全て、キメラだった。同じ姿形のものが、空気そのものを振動させるかのような音を立てている。その数は、数十どころではない。
「まいったね。これはちょっと数が多すぎです」
「だけど、やるしかありませんね。幸い、1匹1匹はそれほど強くなさそうですし」
先ほどソニックブームで四散したキメラを思い出しながら、旭が剣を構える。
「やっかいなのは催眠と数か」
「サルファさん、これをどうぞ」
アルヴァイムが耳栓をひとそろい差し出した。石動から武器を受け取っていたサルファは素直に受け取って礼を言う。さっそく耳につけて、ほっとした表情を見せた。あの笑い声がまた聞こえ始めていたのだ。

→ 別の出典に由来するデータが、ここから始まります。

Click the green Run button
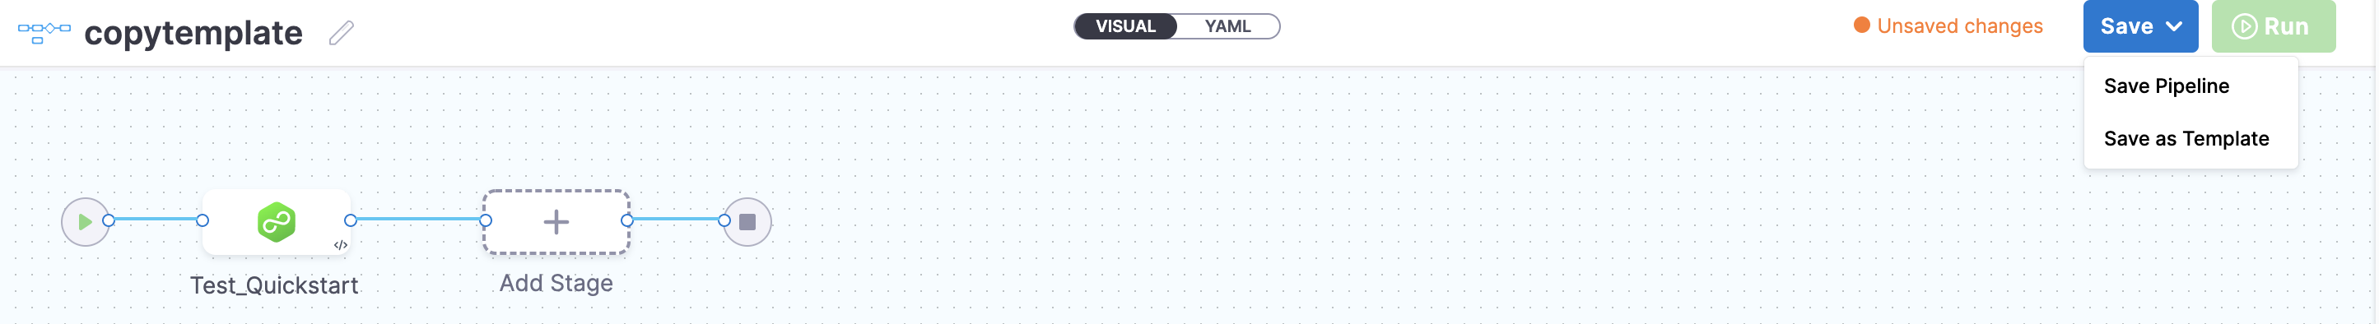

「どうあれ、この状況で俺たちがやることはひとつしかないな」
「ええ。虱潰しね」
武器を構える能力者たちを嘲笑うかのように、雲霞のようなキメラが再び大きくうねりを上げた。
「どうです? 大丈夫そうですか」
「難しいね〜」
周防の問いに、ウェストはかぶりを振った。
キメラを殲滅したあと、行方不明になっていた一般人を診ていたのだが、思わしくないようだ。

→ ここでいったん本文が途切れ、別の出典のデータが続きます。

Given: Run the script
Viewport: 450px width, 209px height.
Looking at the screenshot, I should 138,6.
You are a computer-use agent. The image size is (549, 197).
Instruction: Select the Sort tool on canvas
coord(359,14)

「催眠そのものはもう解けているはずなんだけどね〜。かかっていた時間が長かったから、多少のリハビリは必要かもね〜」
程度の軽い者から重い者まで様々だったが、とりわけ衰弱の激しい者は精神的なダメージも深刻だった。
「この草の方はどうですか」
「外科手術が必要だろうね〜。無理に引っこ抜くと、血管や神経を傷つけてしまうかもしれないしね〜」
能力者たちの間から溜息が漏れた。戦闘による疲れから出たものでないことは明白だ。
「ヘリの要請をしておきましたよ。あと1時間くらいで来てくれるそうです」
アルヴァイムの報告を聞いて、また嘆息が漏れた。今度のは安堵によるものだ。
「それにしても、最初のイメージとはずいぶん違いましたね。話を聞いたときにはファンタジックな感じでしたけど」
「現実なんてものは、得てしてそんなものですよ」
「まったく、ロクなもんじゃねぇな。御伽話も、この現実も」
「まいりますね、ホント」
大きく息をつく能力者たちの耳に、遠くからひぐらしの鳴く声が聞こえてきた。
夏の日差しも、そろそろ傾き始めていた。